Bennet, Hickenlooper Testify in Support of Dolores River National Conservation Area and Special Management Area Act and CORE Act at Senate Energy and Natural Resources Committee Hearing

Video of Bennet’s Testimony is Available HERE

Video of Hickenlooper’s Remarks is Available HERE

Washington, D.C. — Today, Colorado U.S. Senators Michael Bennet and John Hickenlooper, a member of the U.S. Senate Committee on Energy and Natural Resources, spoke during a Subcommittee on Public Lands, Forests, and Mining hearing in support of the Dolores River National Conservation Area and Special Management Area Act and Colorado Outdoor Recreation & Economy (CORE) Act. For over a decade, Bennet has worked with Coloradans to draft these bills, which will protect approximately 488,000 acres of public lands in Colorado.

“Coloradans crafted these bills on kitchen tables and at trailheads across our state. The bills were written in Colorado, not in Washington. And they reflect thoughtful, bipartisan collaboration among tribes, county commissioners, businesses, ranchers, sportsmen, and conservationists,” said Bennet.

On the Dolores River bill, Hickenlooper said:

“Over the course of 15 years we’ve had counties, farmers, whitewater [boating] advocates, conservation groups, water managers, the Ute Mountain Ute [Tribe] down in the Southwestern corner of Colorado all working together to create the Dolores River National Conservation Area and Special Management Area Act. The broadly-supported solutions in this bill offer a perfect example of Coloradans from across various interests and across parties coming together to share, the word I always used to use is topophilia—a love of place—that really helps make our state and so much of the West so beautiful.”

On the CORE Act, Bennet said:

“Coloradans of all stripes have been working on the CORE Act for over a decade to conserve over 420,000 acres of public lands in Colorado. County commissioners across the political spectrum, outfitters, ranchers, hunters and anglers, and local businesses all came together to hammer out a compromise and find the best way forward to protect iconic places like the Thompson Divide and the San Juan Mountains.”

“The CORE Act, like the Dolores River bill, reflects the kind of bipartisan consensus that should be honored by the Senate.”


The CORE Act would protect approximately 420,000 acres of public land in Colorado, establish new wilderness areas, and safeguard existing outdoor recreation opportunities to boost the economy for future generations. Of the land protected by the bill, 71,000 acres are designated as new wilderness, and nearly 80,000 acres are designated as new recreation and conservation management areas that preserve existing uses, such as motorized recreation and mountain biking.

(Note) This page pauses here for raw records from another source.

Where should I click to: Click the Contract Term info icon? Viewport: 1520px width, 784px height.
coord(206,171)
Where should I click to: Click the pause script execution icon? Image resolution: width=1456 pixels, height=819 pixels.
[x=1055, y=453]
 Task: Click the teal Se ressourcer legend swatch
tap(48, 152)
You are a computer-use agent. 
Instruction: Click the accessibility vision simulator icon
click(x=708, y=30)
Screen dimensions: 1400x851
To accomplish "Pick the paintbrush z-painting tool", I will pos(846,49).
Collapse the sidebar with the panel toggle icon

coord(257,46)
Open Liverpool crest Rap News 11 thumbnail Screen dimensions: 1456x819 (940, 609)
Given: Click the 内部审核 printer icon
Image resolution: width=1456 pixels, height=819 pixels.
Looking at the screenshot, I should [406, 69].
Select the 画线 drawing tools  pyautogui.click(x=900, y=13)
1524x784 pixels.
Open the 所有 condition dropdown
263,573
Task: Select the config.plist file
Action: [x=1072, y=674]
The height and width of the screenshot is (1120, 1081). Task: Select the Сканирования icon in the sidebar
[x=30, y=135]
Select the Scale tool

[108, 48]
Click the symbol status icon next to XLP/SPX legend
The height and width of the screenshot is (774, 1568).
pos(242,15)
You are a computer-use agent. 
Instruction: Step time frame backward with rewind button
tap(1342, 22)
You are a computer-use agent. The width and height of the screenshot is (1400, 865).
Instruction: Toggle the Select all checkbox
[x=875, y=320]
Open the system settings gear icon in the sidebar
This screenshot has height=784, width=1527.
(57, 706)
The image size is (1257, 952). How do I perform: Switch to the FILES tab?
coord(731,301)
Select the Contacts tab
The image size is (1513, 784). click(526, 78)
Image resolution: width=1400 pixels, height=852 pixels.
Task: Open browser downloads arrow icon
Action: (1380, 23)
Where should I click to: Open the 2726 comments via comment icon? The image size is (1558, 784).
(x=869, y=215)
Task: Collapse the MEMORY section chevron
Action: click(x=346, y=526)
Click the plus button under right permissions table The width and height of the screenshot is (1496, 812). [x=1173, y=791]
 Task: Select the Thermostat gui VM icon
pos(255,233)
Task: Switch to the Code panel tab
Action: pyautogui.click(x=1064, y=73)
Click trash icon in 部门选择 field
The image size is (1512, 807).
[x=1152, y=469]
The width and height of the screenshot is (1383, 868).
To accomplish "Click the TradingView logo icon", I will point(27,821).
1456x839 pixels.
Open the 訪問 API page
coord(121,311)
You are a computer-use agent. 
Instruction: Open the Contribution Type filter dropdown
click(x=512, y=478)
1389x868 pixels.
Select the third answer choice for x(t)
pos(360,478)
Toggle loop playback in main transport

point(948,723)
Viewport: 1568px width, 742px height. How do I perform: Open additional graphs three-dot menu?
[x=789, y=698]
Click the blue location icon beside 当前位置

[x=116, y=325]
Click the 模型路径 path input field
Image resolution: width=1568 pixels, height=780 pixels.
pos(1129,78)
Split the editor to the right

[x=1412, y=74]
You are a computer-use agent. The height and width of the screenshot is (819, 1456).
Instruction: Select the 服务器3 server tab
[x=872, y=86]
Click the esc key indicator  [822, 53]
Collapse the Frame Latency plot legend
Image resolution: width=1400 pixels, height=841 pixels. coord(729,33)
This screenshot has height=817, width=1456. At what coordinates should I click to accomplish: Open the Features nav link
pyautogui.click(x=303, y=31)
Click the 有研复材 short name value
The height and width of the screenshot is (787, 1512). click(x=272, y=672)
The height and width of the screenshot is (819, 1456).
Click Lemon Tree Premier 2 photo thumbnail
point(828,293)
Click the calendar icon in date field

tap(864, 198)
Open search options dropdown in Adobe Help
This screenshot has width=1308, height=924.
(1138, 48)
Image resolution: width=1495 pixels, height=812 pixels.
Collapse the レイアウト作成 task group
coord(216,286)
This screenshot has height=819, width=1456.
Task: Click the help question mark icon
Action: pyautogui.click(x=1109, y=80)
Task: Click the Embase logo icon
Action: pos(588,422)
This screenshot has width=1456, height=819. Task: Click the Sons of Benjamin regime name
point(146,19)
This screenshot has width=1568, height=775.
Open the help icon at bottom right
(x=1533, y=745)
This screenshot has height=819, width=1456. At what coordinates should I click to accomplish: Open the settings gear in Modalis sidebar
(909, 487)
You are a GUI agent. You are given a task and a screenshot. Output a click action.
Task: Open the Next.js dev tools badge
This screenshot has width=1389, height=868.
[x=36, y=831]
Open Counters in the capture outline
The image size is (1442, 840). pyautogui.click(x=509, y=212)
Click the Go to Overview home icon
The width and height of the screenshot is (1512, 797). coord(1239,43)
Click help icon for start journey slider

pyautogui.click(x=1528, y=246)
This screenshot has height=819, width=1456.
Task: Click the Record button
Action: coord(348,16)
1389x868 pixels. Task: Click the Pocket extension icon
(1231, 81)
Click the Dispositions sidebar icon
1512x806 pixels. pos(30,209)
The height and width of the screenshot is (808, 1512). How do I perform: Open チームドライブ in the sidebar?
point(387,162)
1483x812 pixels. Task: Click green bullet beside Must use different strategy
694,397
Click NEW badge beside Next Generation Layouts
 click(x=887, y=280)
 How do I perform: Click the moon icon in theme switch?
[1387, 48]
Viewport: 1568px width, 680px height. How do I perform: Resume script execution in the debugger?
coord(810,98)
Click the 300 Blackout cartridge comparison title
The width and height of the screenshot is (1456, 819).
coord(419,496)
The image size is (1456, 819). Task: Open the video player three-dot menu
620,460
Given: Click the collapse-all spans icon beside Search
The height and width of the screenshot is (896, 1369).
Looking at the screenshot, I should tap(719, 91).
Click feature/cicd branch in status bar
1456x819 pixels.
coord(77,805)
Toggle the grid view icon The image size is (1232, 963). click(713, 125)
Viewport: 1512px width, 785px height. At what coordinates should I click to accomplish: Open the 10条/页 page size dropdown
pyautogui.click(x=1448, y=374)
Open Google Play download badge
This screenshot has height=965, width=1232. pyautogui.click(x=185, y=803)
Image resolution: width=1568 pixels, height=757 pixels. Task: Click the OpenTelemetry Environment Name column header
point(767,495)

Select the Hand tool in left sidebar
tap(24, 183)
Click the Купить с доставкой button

The Dolores River National Conservation Area and Special Management Area Act would protect over 68,000 acres of public lands in three Colorado counties of Montezuma, Dolores, and San Miguel. The legislation is the result of more than a decade of discussion and collaboration between counties, the Ute Mountain Ute Tribe, water managers, conservation groups, landowners, ranchers, recreationists, and energy companies.